I was also so happy to see Maria, even though we didn't have much time to catch up because I was doing my thing and she was doing hers. I stayed a little longer and booked an evening flight for yesterday so I could get 24 hours with the precious 5-mo niece. But that set me up for a horrific delay due to bad weather in Raleigh (that was where the plane we needed in NYC was coming from), so I didn't get back home until 1am. I promptly got up and left in the morning for Oberlin but had to stop for gas because I was too crazed to fill up on the way to the airport last week. Overly tired Aimee + self serve = Bad News. I accidentally splashed a whole lot of gasoline all over me and so the jacket above and my purse are now soaking in something that I'm sure will not solve the problem.

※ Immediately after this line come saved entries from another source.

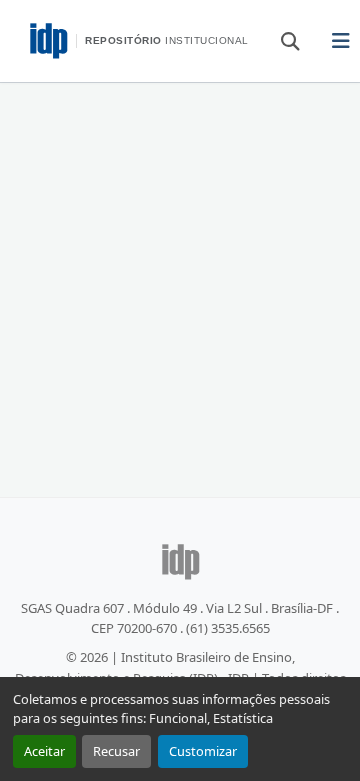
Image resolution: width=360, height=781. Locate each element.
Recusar (116, 751)
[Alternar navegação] (341, 41)
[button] (281, 40)
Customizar (203, 751)
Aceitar (44, 751)
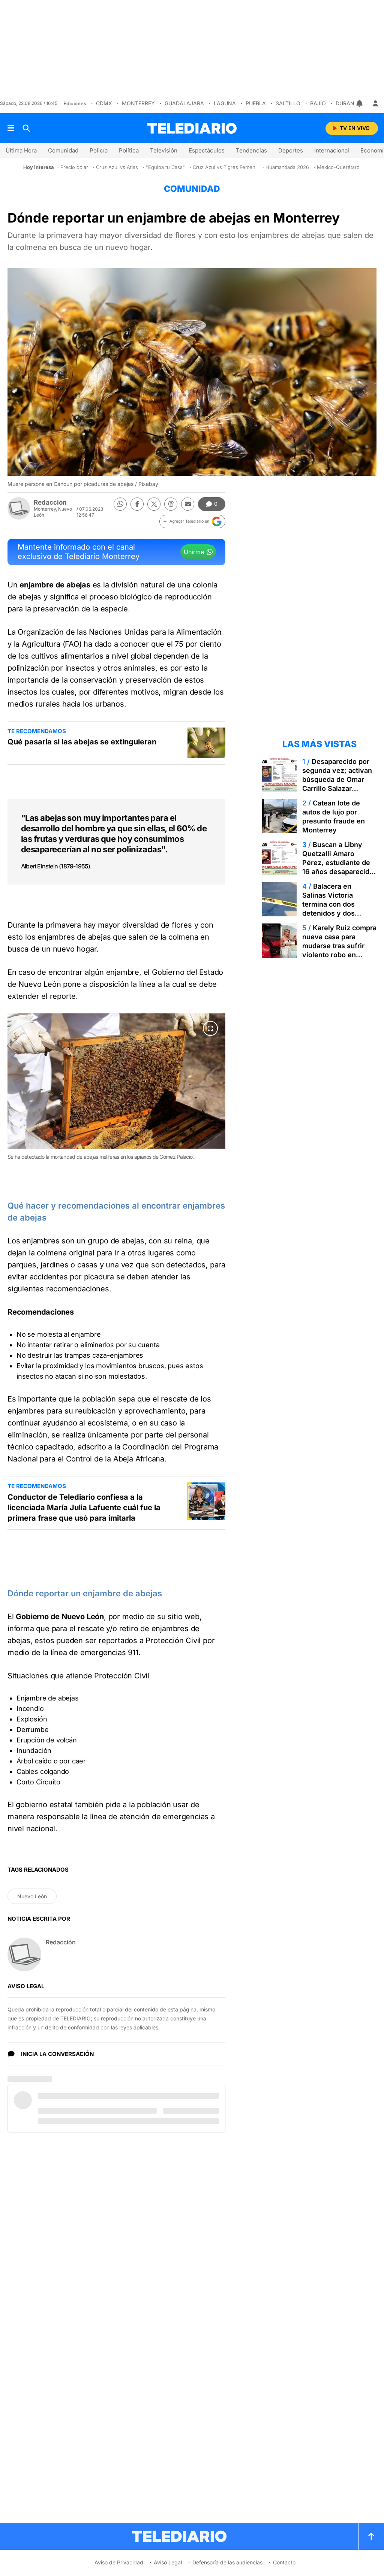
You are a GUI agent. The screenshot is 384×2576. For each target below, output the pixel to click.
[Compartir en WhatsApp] (120, 504)
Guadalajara (184, 103)
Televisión (163, 150)
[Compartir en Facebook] (137, 504)
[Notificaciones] (360, 103)
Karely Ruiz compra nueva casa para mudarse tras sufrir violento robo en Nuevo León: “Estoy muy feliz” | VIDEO (339, 950)
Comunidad (63, 150)
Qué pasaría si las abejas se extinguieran (82, 741)
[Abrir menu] (11, 128)
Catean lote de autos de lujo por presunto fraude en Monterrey (333, 816)
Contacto (284, 2562)
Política (129, 150)
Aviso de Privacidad (118, 2562)
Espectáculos (207, 150)
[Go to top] (371, 2536)
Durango (349, 103)
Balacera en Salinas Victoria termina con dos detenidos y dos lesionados (328, 904)
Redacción (50, 502)
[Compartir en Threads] (170, 504)
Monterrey (138, 103)
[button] (192, 521)
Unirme (194, 552)
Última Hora (21, 150)
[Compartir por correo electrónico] (187, 504)
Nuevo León (32, 1896)
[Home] (192, 128)
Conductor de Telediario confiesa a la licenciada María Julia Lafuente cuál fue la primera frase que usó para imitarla (84, 1508)
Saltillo (288, 103)
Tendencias (251, 150)
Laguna (225, 103)
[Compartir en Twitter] (153, 504)
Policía (99, 150)
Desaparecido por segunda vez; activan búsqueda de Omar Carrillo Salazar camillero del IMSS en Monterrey (338, 784)
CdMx (104, 103)
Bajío (318, 103)
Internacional (331, 150)
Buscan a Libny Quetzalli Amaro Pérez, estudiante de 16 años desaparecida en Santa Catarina (337, 863)
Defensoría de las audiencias (227, 2562)
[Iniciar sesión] (375, 103)
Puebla (256, 103)
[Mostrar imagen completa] (210, 1028)
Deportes (290, 150)
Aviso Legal (168, 2562)
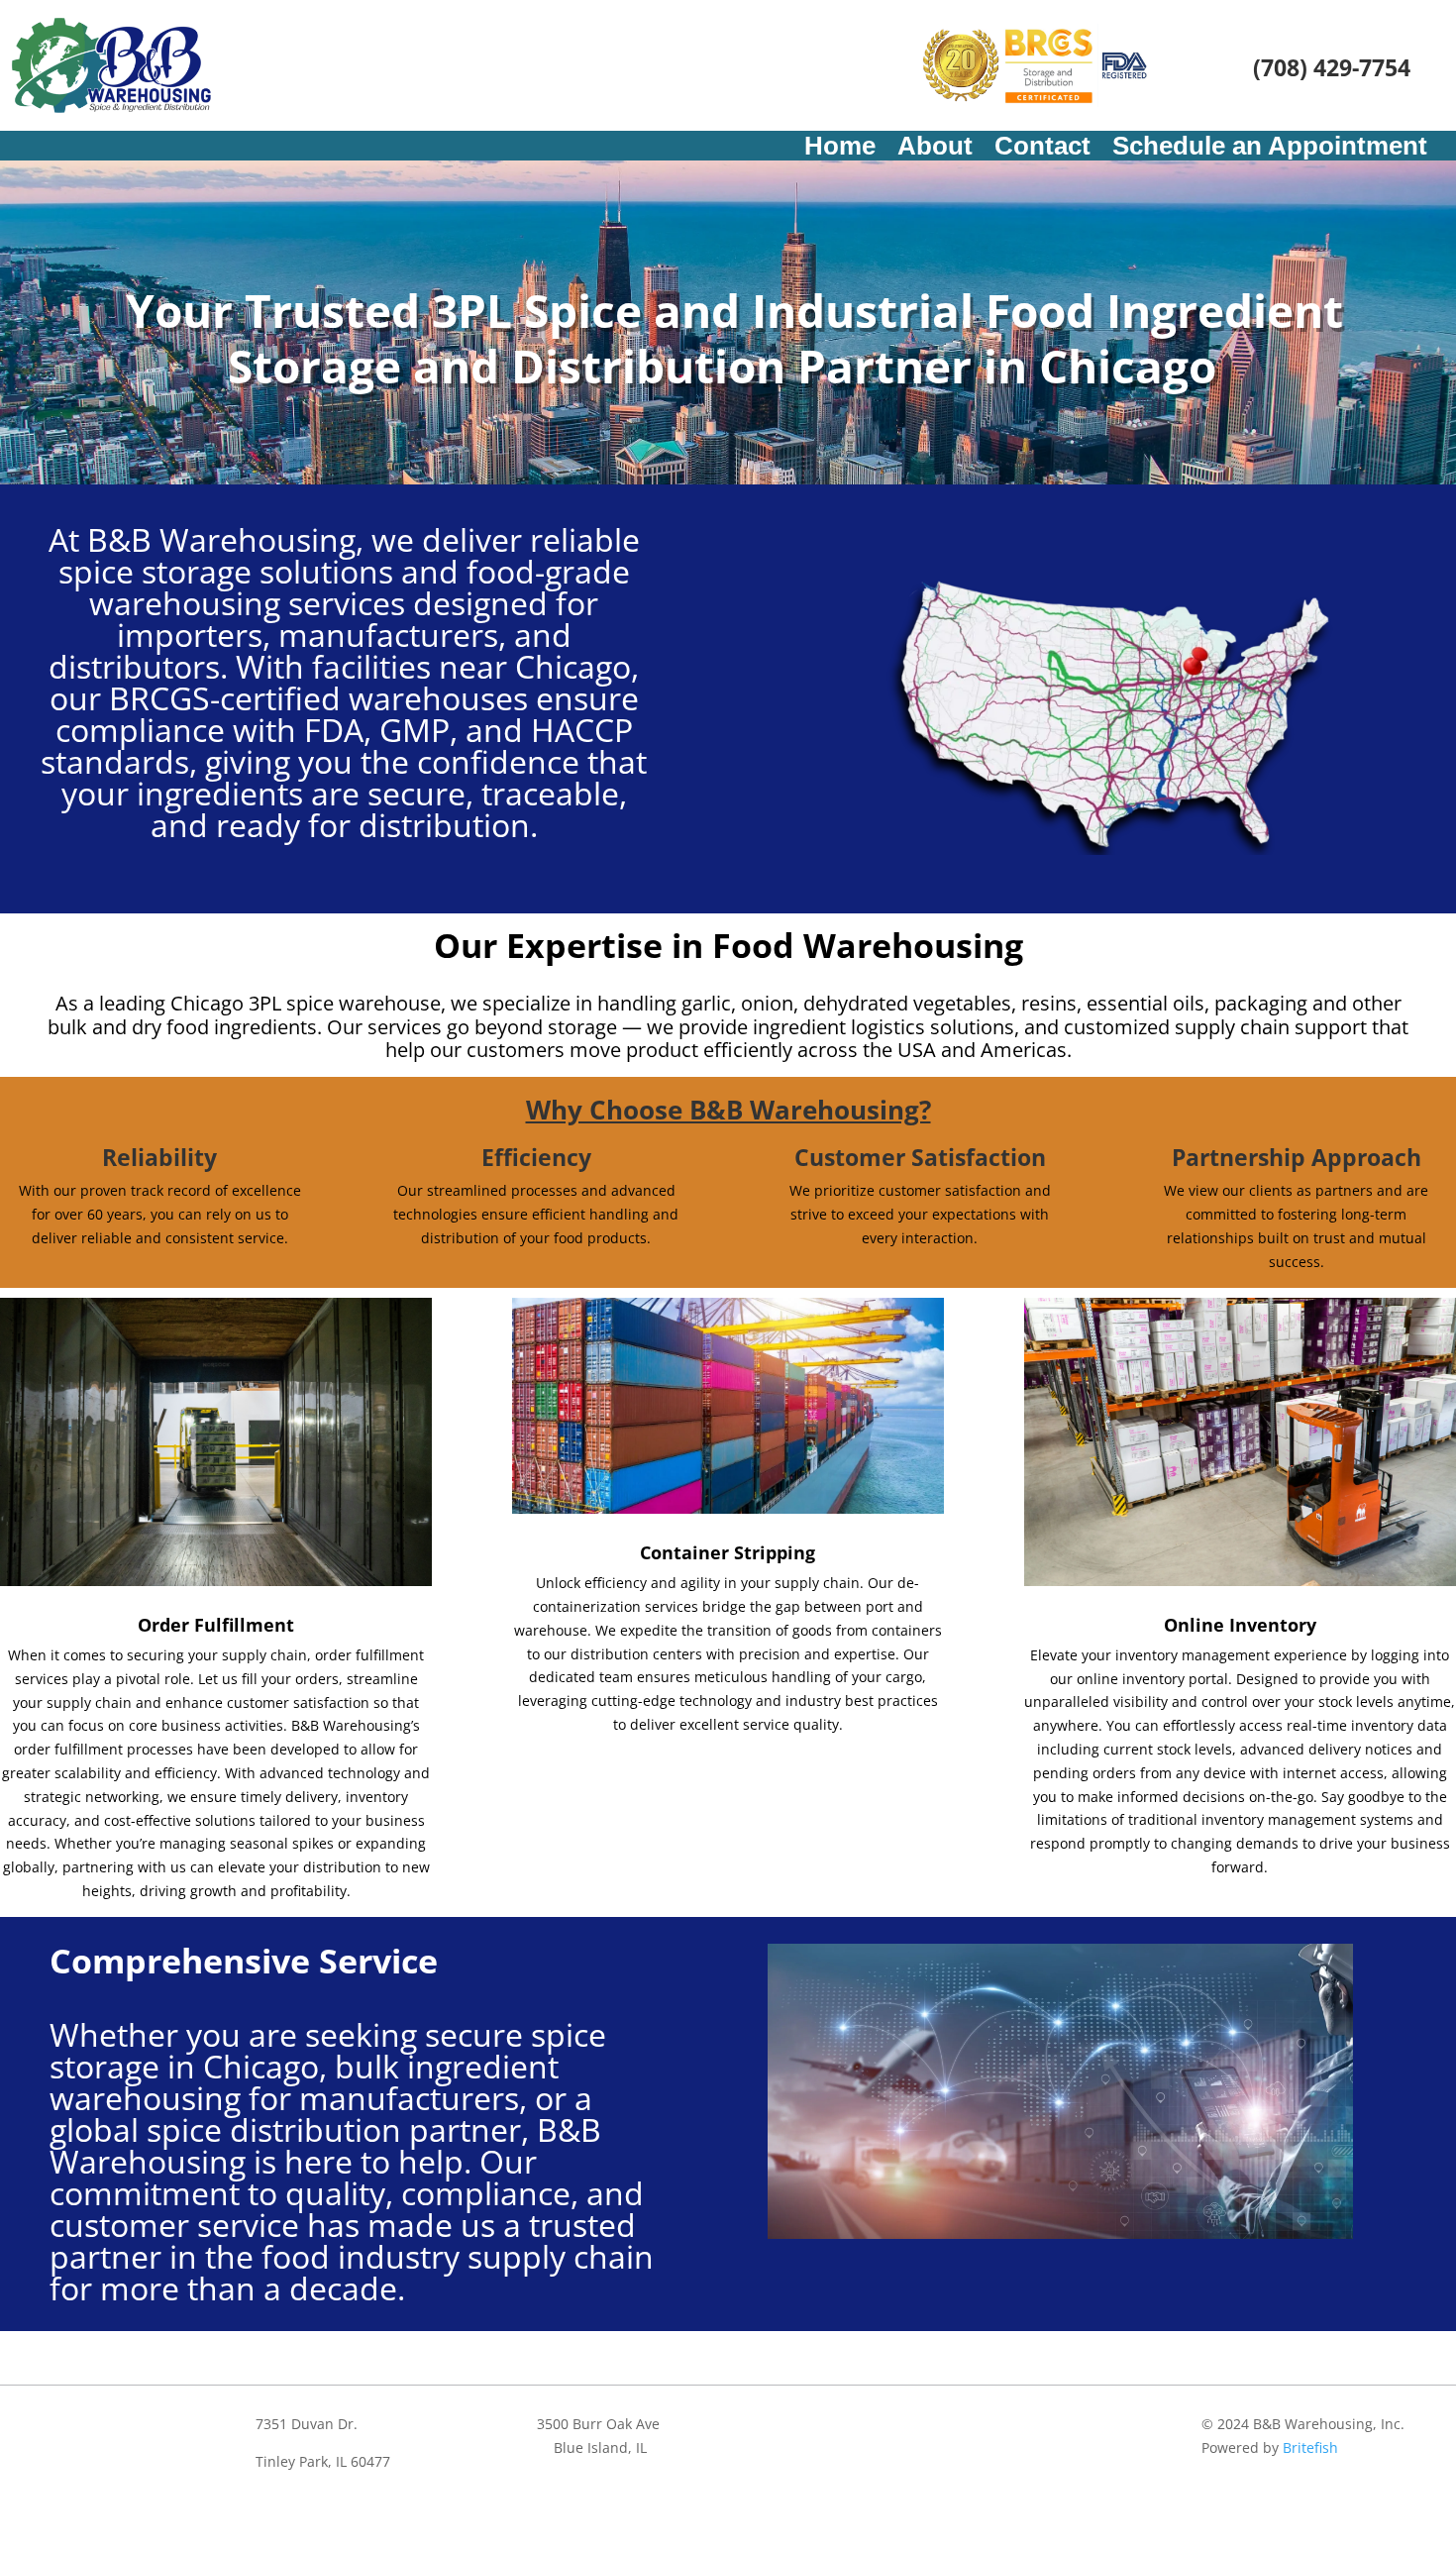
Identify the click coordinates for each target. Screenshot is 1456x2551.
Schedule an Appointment (1269, 149)
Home (840, 149)
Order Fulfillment (216, 1625)
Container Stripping (727, 1552)
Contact (1042, 149)
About (935, 149)
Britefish (1310, 2447)
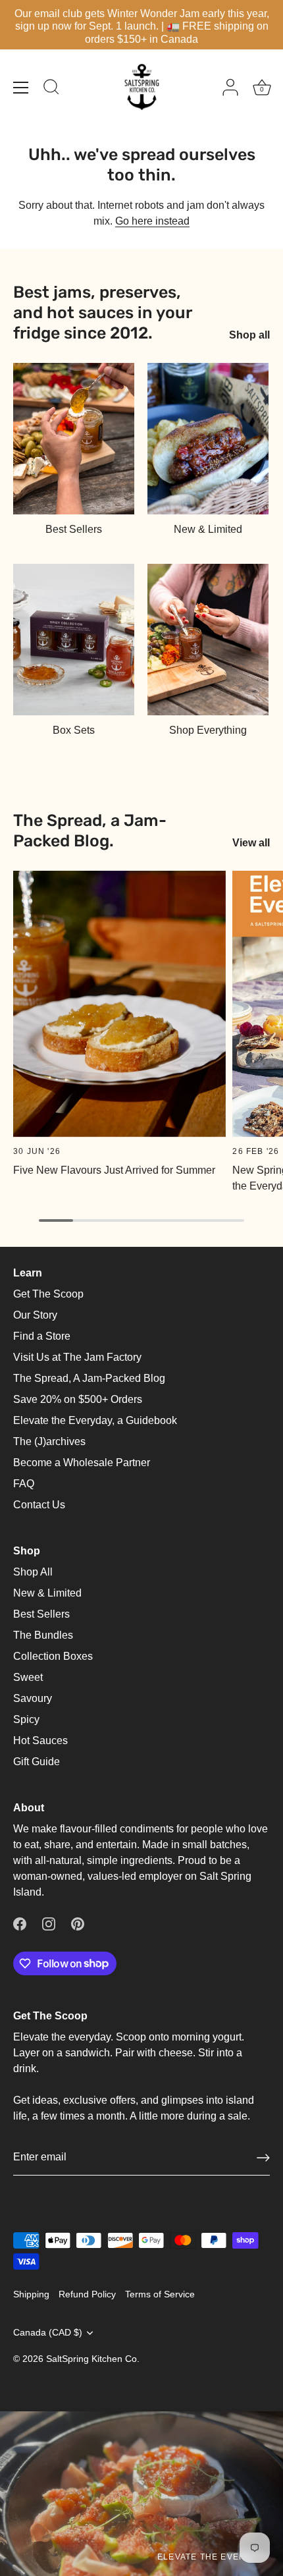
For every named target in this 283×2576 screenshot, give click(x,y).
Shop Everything (208, 730)
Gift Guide (36, 1761)
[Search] (51, 88)
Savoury (32, 1698)
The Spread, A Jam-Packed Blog (89, 1378)
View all (251, 842)
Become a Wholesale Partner (81, 1462)
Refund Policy (87, 2294)
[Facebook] (19, 1923)
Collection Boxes (53, 1656)
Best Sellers (73, 529)
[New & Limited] (208, 438)
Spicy (26, 1719)
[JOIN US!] (263, 2157)
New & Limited (208, 529)
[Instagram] (48, 1923)
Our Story (35, 1315)
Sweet (28, 1677)
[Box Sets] (73, 639)
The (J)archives (49, 1441)
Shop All (33, 1571)
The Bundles (43, 1635)
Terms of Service (160, 2294)
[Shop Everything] (208, 639)
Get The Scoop (48, 1294)
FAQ (23, 1483)
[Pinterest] (77, 1923)
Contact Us (39, 1504)
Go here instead (152, 221)
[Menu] (21, 87)
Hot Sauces (40, 1740)
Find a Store (41, 1336)
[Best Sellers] (73, 438)
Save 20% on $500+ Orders (77, 1399)
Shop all (249, 335)
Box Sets (74, 730)
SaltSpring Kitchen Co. (93, 2359)
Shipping (31, 2294)
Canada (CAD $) (47, 2333)
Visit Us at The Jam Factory (77, 1357)
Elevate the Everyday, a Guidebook (95, 1420)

I was lucky to have an extra coat hanging out in the trunk, but I was very unhappy. I haven't needed to locate a good dry cleaners in town but now I need to find one, pronto!
However, my visit to the Book in East Asia class at Oberlin was wonderful. It was SO good to be able to talk about what I care the most about and am most interested in: Asian paper/making. I showed them some videos of Chinese, Korean, and Japanese papermaking, had samples of all those, and then had them test brush and ink on an array of papers from Chinese calligraphy practice paper, hanji, Morgan Thai hanji-ish, Morgan cotton, and bristol. Somehow, I made it back to the Morgan to train Charity, and I was so tired of the fiber going bad that we made deckle box sheets to at least get it dry and in a better form to store.

Oh! My photographer (the best in the world, hands down) is going to be showing in NYC this week. I wish I could be there. If you are in town, visit!